Checking for invalid keyword arguments?

Alex Martelli aleax at aleax.it
Sun Sep 28 17:52:45 EDT 2003


Roy Smith wrote:

> I've got a function that takes a couple of optional keyword arguments.
> I want to check to make sure I didn't get passed an argument I didn't
> expect.  Right now I'm doing:
> 
>         conversion = None
>         drop = False
>         for key, value in kwArgs.items():
>             if key == 'conversion':
>                 conversion = value
>             elif key == 'drop':
>                 drop = value
>             else:
>                 raise TypeError ('Unexpected keyword argument %s' % key)
> 
> which seems kind of verbose.  Is there a neater way to do this check?

Sure, particularly in Python 2.3:

    conversion = kwArgs.pop('conversion', None)
    drop = kwArgs.pop('drop', False)
    if kwArgs:
        raise TypeError("Unexpected keyword args: %s" % kwArgs.keys())

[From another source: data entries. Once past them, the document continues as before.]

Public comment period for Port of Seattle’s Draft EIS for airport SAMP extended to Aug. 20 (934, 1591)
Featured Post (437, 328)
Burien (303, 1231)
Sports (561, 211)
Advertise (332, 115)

The .pop method of dictionary objects, new in 2.3, removes a key from
a dict (if present), returning the corresponding value (or a supplied
default -- if key is absent and no default supplied, it raises).  So,
if anything is still left in kwArgs after the two pops, we know there
were "unknown and ignored" keyword arguments in dict kwArgs.

Of course, in most cases you'd simply declare your function with:

    <funcname>(<whatever other args>, conversion=None, drop=False):

and no **kwArgs, and just let Python do the checking for you.  But
when the kwArgs DO have to come in a dict (as, rarely, does happen,
for a variety of peculiar reasons), the new 2.3 idiom will help.